The true potential of the American educational system has yet to be realized. Many of our most talented teachers are on the verge of retirement, and we simply don't have skilled individuals to effectively replace them. In-service teacher training is a successful strategy that will help keep teachers, and ultimately their students, prepared and focused on learning about the issues that matter most. Research reinforces the view that it is not the amount of time spent in the classroom that achieves optimal results, but the degree of preparedness of the teachers in their subject matter and their freedom to teach as opposed to administrate. We've simply not tackled this important issue effectively.
Specifically, we have to engender confidence and enthusiasm for math and science ... not fear or intimidation. We must use technology to show students that these fields aren't only interesting, but fun. The internet is a fantastic tool, and putting learning examples on the internet with live data--such as the location of every ship in the world or the activity of a volcano--is much more exciting than rote book learning.
Attractive doctoral fellowships to encourage U.S. citizens to pursue graduate degrees in engineering and science must also be a priority. These stipends should not be taxable; the loss of revenue on a national scale will be insignificant compared to the gain of future generations of scientists and engineers. If we do not act decisively, many of the foreign-born graduate students could return to their countries and take their knowledge with them.

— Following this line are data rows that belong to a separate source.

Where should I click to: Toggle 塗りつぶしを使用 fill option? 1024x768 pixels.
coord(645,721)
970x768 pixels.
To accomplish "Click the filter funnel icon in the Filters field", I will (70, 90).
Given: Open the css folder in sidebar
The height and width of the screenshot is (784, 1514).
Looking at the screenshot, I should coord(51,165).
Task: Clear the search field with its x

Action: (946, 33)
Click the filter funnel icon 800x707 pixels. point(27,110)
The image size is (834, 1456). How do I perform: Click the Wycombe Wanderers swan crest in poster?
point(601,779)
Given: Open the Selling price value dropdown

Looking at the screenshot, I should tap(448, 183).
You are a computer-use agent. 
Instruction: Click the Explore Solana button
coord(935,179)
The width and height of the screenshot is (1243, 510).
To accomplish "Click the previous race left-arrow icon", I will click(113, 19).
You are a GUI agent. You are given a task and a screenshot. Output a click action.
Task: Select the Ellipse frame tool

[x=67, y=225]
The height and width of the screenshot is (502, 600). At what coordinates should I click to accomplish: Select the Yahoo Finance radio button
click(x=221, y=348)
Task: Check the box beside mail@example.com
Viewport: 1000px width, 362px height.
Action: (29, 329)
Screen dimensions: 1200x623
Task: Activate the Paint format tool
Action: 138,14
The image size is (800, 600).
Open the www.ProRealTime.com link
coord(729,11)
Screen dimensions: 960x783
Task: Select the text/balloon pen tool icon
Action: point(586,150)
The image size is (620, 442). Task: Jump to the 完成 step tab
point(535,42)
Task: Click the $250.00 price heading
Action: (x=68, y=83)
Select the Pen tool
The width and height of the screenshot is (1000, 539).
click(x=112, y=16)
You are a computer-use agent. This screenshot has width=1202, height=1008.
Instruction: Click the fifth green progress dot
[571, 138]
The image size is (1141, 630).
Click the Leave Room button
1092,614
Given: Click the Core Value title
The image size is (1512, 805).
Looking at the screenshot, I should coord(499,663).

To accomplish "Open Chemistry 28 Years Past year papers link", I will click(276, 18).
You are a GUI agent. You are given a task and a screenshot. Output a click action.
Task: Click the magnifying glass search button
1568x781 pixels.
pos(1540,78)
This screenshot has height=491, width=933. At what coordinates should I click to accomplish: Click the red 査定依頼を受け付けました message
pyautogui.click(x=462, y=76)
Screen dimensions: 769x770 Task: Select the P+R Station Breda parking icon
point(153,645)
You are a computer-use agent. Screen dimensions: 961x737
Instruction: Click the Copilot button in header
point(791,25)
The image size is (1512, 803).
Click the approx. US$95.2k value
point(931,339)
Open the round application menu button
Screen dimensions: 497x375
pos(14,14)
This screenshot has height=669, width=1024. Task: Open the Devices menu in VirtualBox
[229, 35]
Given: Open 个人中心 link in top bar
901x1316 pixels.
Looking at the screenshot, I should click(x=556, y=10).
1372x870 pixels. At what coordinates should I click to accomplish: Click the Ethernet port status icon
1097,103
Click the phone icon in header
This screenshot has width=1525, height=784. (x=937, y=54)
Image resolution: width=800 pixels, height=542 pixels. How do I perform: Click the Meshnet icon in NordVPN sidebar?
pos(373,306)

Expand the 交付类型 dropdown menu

To remedy this concern, the status of the Ph.D. must be elevated. Whether it's offering tax-free incentives or encouraging Congress to increase the number of fellowship opportunities, a national need must be created and its significance recognized worldwide. Make no mistake, private monies will follow. The nation must make every effort to enhance the prestige of U.S. citizens obtaining Ph.D.s in engineering and science.
Already, China, India and Korea, and earlier Singapore, Taiwan, and Japan, for example, have made these types of investments. It is no coincidence that patents are pouring out of some of these countries. We must make a similar commitment before it's too late. And this can only start at the top with the President.
More public investment is also needed for basic academic research because corporate funding continues to decline, leaving a big gap for the scientific discoveries that lead to new products and services in the future.
Increased funding will help detect conditions such as cancer and heart disease earlier, as well as foster innovative drug discovery and drug delivery. Additionally, research and development funding for aging urban infrastructure will better protect our important landmarks and our citizens. Our water supplies, transportation systems, tunnels, and bridges remain vulnerable targets. We can't forget that our cities are still in the crosshairs of determined terrorists, and we must take steps to safeguard them.
Lastly, the United States continues to lack a consistent policy for developing alternative and renewable fuels, technology for the compliance of trucks and buses with the Clean Air Act, and for reducing our reliance on petroleum. The candidates have outlined their energy policies, but each still lacks a long-term agenda with a dedicated national commitment.
Perhaps at no other time in our nation's history--with no foreseeable end to the war on terror and legitimate concerns about security--is it more important to again leverage our unrivaled resources and reinvest significantly in science and technology. Perhaps at no other time in our history have we needed a leader like Kennedy or Reagan to present a vision of the future that offers hope and promise.
Remarkably, that vision is right there in front of this year's candidates. Let's hope that the winner sees it.
Harold Raveche is president of Stevens Institute of Technology in Hoboken, N.J.